Privilege review - the stage at which all of the documents initially tagged as "Privileged" during the document review stage will be subject to closer scrutiny. At privilege review a final determination is made as to whether or not the document is subject to privileged status.
Redaction – the process of selecting or adapting text in a document, by obscuring or removing sensitive information, in order to prepare the document for publication or release.
Redemption statement - a document usually used when dealing with a property sale, and provided by an existing lender to confirm the outstanding amount owed on the mortgage account.
SaaS contract - the name used for the agreement between a (Software as a Service) SaaS supplier and a SaaS customer which sets out the terms under which SaaS software may be accessed.
Settlement agreement – previously known as a Compromise Agreement, this is a legally binding agreement between an employee and an employer.
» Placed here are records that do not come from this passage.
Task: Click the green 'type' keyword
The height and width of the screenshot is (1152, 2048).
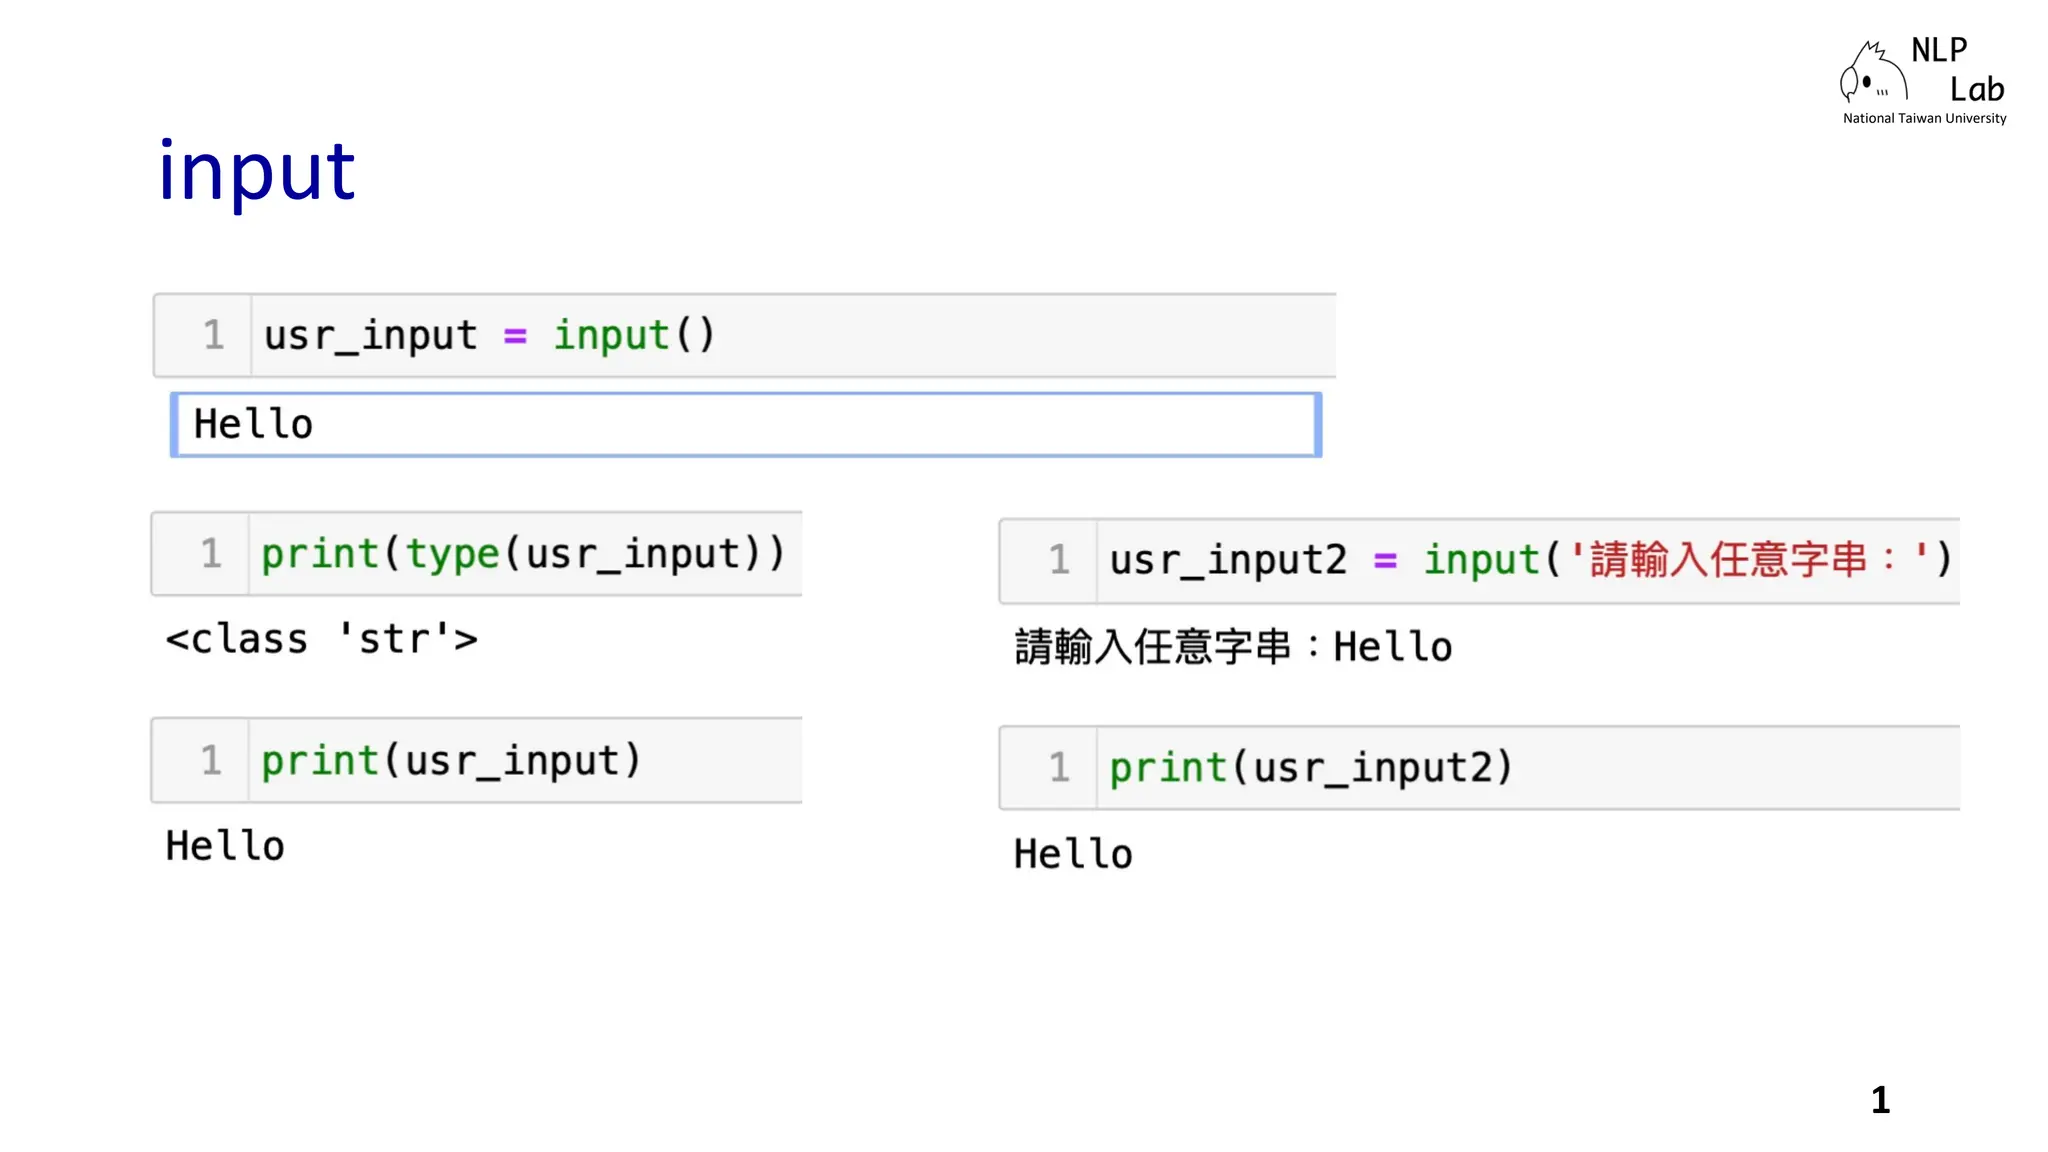Action: [x=451, y=555]
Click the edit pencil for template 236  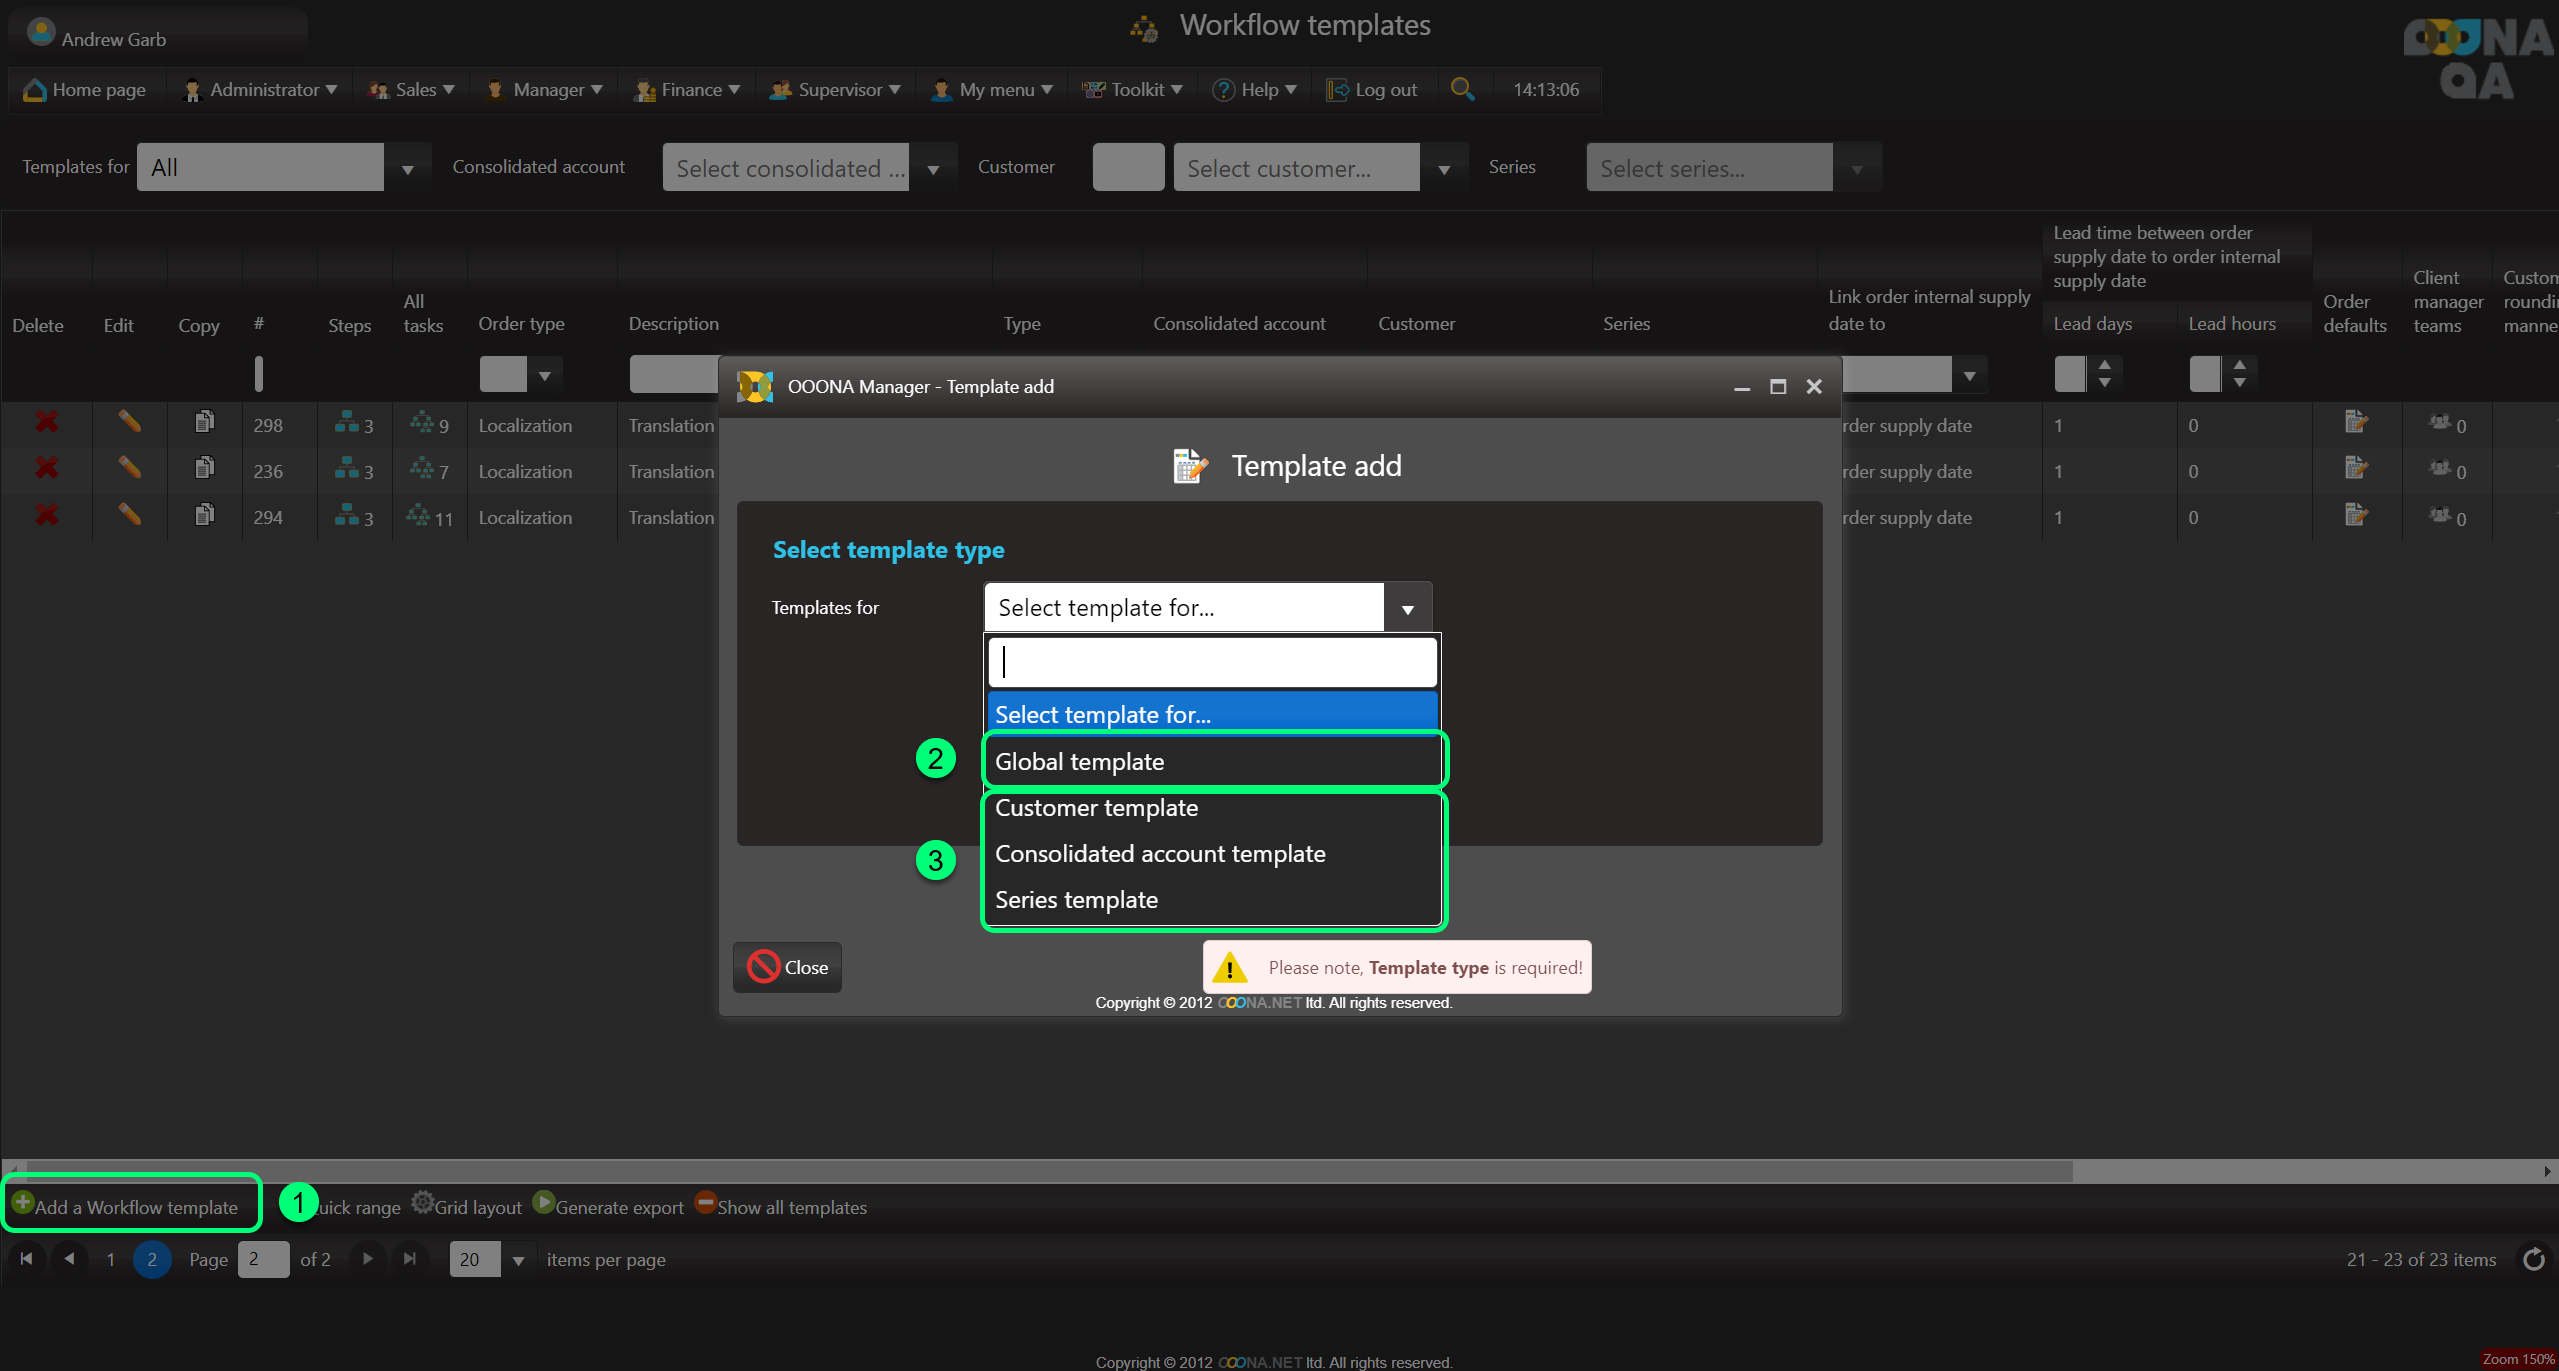tap(129, 468)
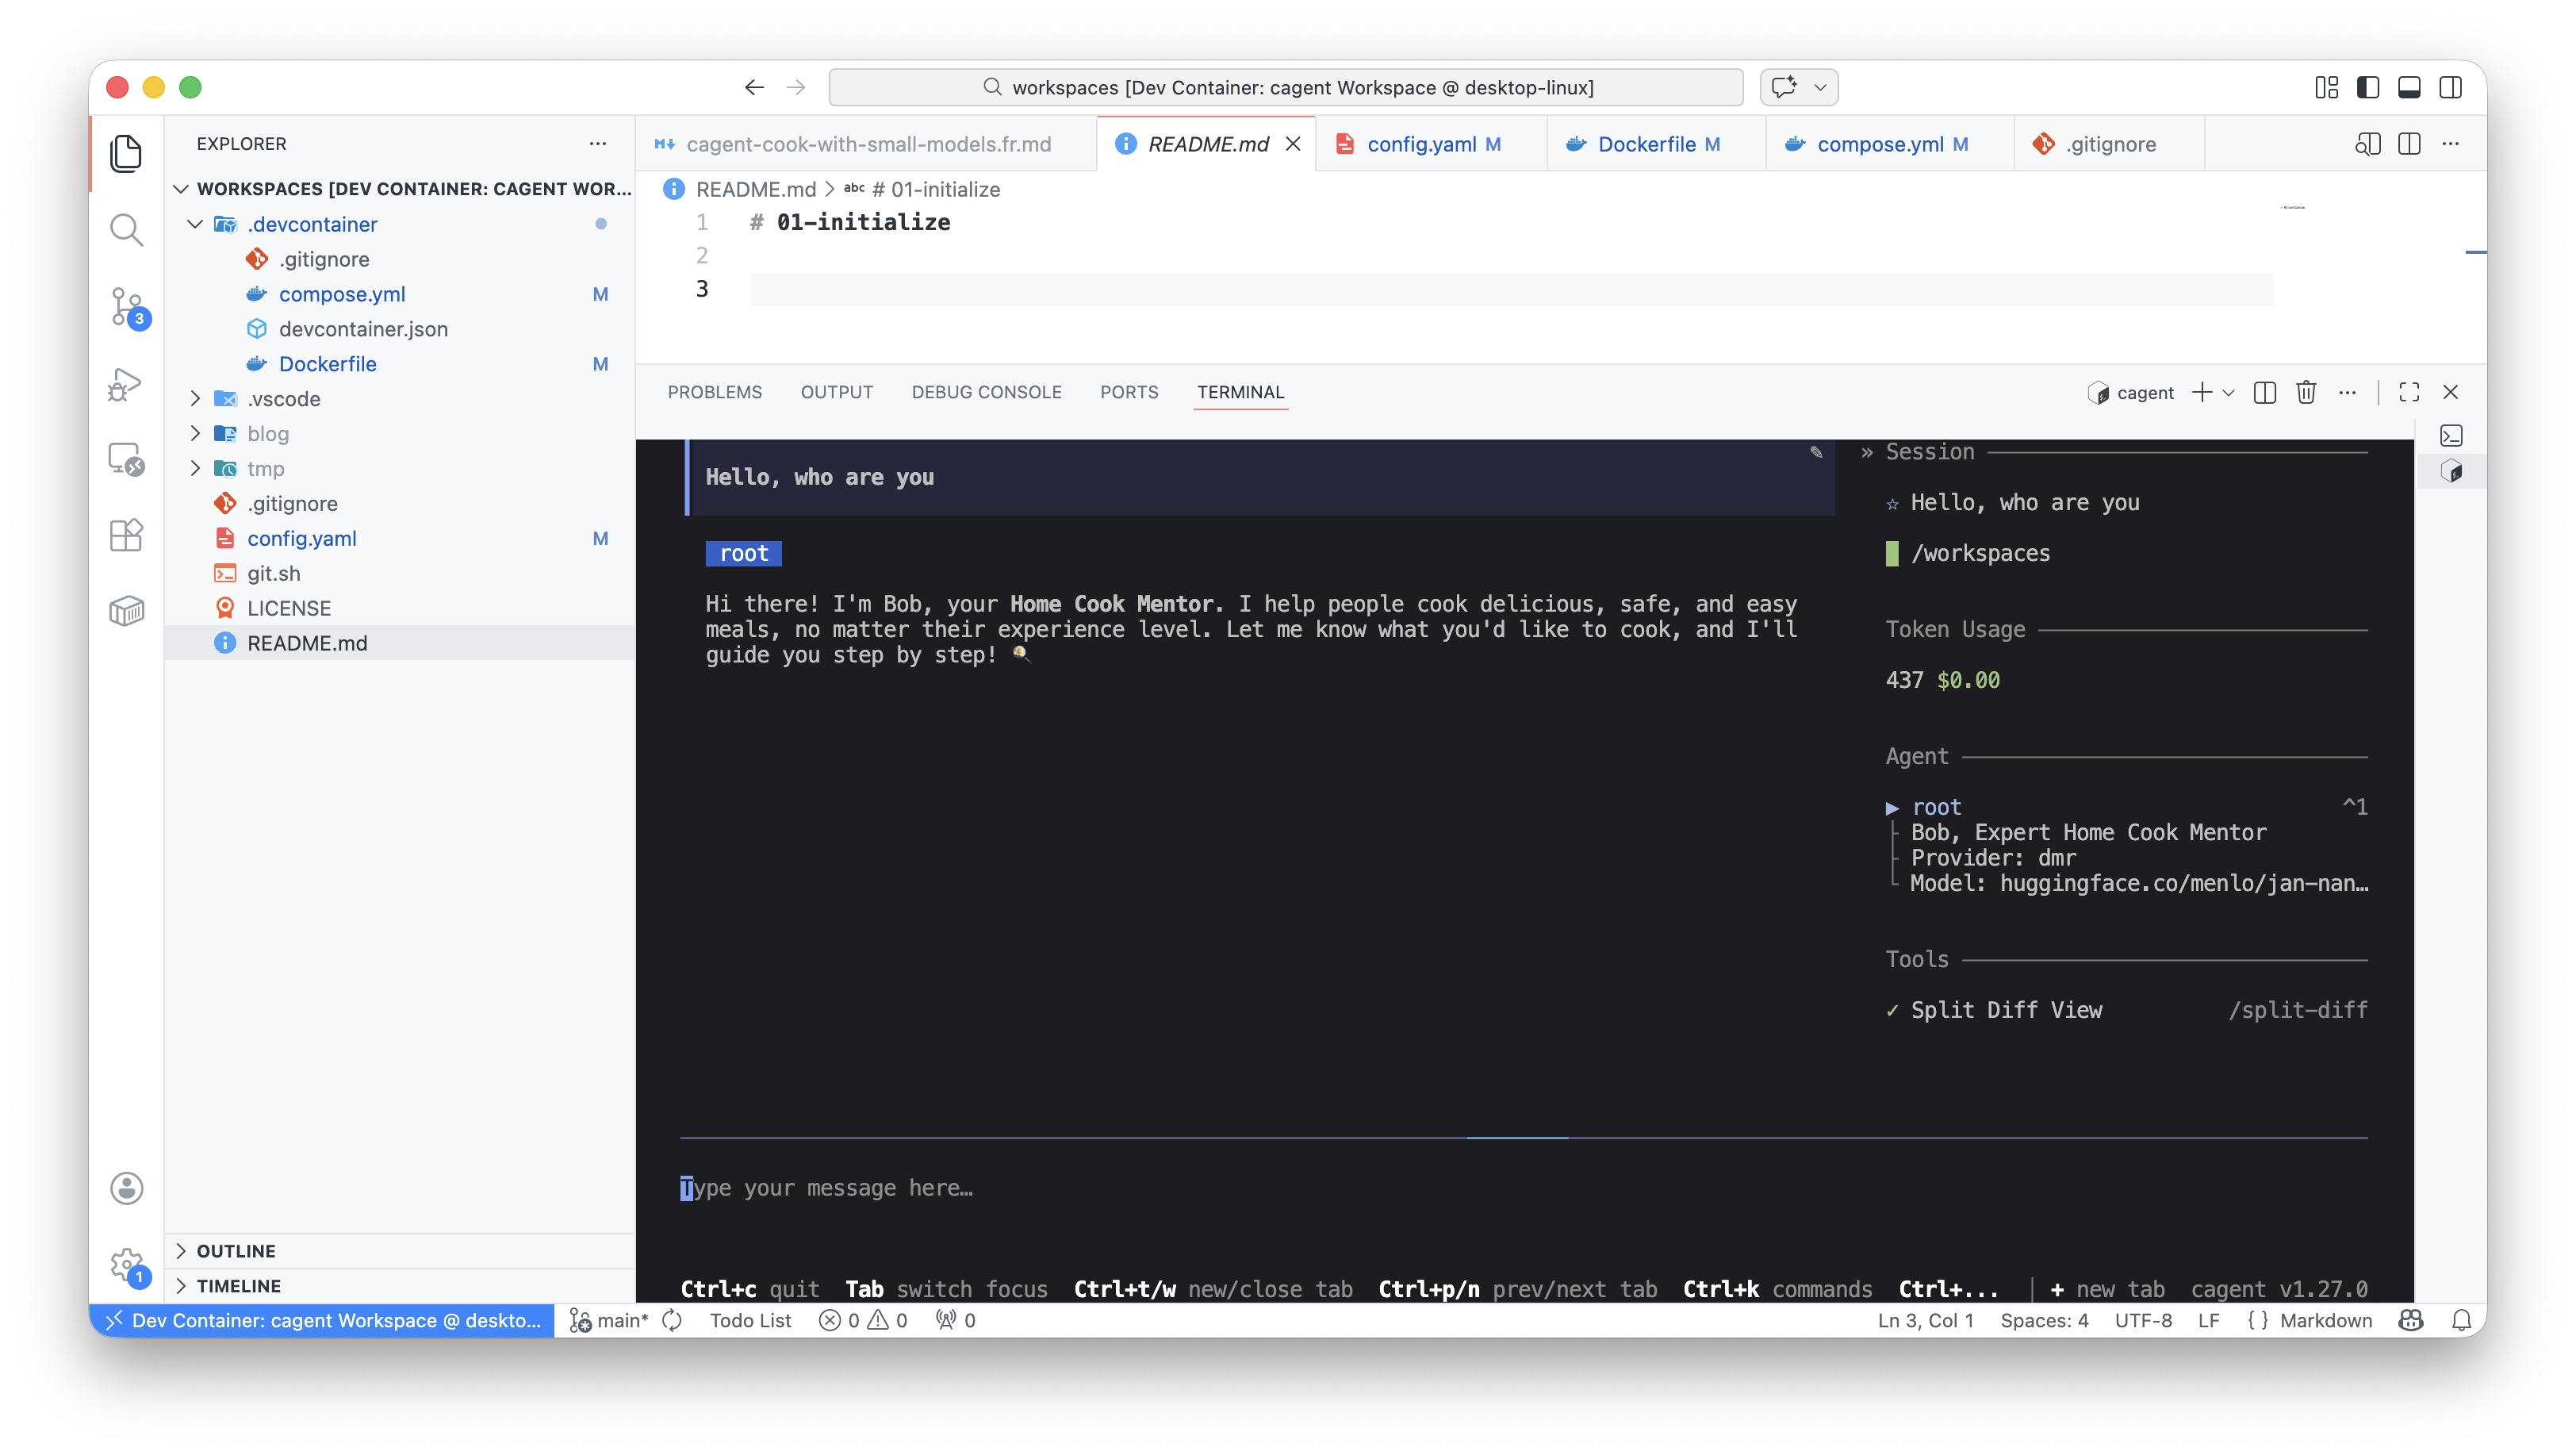Open the Extensions view
This screenshot has width=2576, height=1455.
126,535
This usually provides details of a severance payment by the employer in return for the employee agreeing not to pursue any claims in a Tribunal or a Court.
Shareholder agreement - an agreement between the shareholders of a company in order to protect the shareholders’ investment in the company, to establish a fair relationship between the shareholders and to govern how the company is run. It can be between all or, in some cases, only some of the shareholders.
Sole practitioner - is an independent proprietor of a professional practice, such as a lawyer, who is the owner of the business and is responsible for its debts and obligations.
Solicitors Regulation Authority (SRA) - the regulatory body for solicitors in England and Wales.
Sponsor licence application – the application process to UK Visas and Immigration (UKVI) for an organisation to obtain a Skilled Worker sponsor licence (previously tier 2), the organisation must demonstrate to UKVI that it is a genuine organisation operating lawfully in the UK, that it has relevant HR processes and systems in place and that it has a genuine need for a Skilled Worker sponsor licence. Subject access request (SAR) - a written request made by or on behalf of an individual for the information which he or she is entitled to ask for under section 7 of the Data Protection Act 1998 (DPA).
Supplier contract – or supplier agreement, is a pact between a business and a supplier for the delivery of the agreed products or services. It is a legal document which can include terms and clauses which could be used in litigation disputes.
Terms and conditions - any of the clauses which form part of a contract and are a fundamental part of an agreement. The agreement or contract may collapse if a term or condition is broken.
Tribunal court - responsible for the administration of criminal, civil and family courts and tribunals in England and Wales, often involving the resolution of family or employment disputes
Visa application – the application process for a person coming to the UK to study, work, visit or join family.
Wayleave agreement – a legal agreement between a property owner and service provider allowing them access to the property to install services, such as a utility provider.
Witness statement - a legal document recording the evidence of a person, which is signed by that person to confirm that the contents of the statement are true, and which can be used in subsequent litigation proceedings.